**WRITTEN PROBLEM**
Pick out and copy each line below that contains the word "dimensions". Letter case must match.

━━━ DATA EXCERPTS ━━━

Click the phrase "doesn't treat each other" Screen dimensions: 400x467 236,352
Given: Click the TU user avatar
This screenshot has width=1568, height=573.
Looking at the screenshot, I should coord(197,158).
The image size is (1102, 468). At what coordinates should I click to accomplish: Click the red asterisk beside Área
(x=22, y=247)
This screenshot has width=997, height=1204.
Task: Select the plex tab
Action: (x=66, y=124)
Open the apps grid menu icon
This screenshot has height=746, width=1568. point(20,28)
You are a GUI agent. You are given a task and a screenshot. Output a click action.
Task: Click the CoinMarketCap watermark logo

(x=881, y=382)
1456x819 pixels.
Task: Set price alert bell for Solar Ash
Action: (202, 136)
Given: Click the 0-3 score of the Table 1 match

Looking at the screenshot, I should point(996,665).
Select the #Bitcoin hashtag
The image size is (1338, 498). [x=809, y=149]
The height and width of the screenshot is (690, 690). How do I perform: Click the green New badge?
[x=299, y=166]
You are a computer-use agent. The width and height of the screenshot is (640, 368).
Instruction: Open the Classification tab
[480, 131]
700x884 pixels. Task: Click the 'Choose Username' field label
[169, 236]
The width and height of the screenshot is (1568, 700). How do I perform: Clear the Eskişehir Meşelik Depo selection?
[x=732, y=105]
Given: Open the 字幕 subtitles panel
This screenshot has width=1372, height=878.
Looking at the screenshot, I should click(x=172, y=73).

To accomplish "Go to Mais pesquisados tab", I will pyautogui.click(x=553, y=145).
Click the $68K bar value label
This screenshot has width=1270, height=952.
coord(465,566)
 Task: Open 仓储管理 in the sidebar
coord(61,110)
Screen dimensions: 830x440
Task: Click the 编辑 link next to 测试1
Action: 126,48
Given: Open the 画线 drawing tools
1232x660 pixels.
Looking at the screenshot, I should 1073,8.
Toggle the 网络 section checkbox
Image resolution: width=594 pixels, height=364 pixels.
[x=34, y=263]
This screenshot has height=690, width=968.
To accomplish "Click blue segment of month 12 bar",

━━━

**ANSWER TO THE TASK**
Click the phrase "doesn't treat each other" Screen dimensions: 400x467 236,352
Screen dimensions: 830x440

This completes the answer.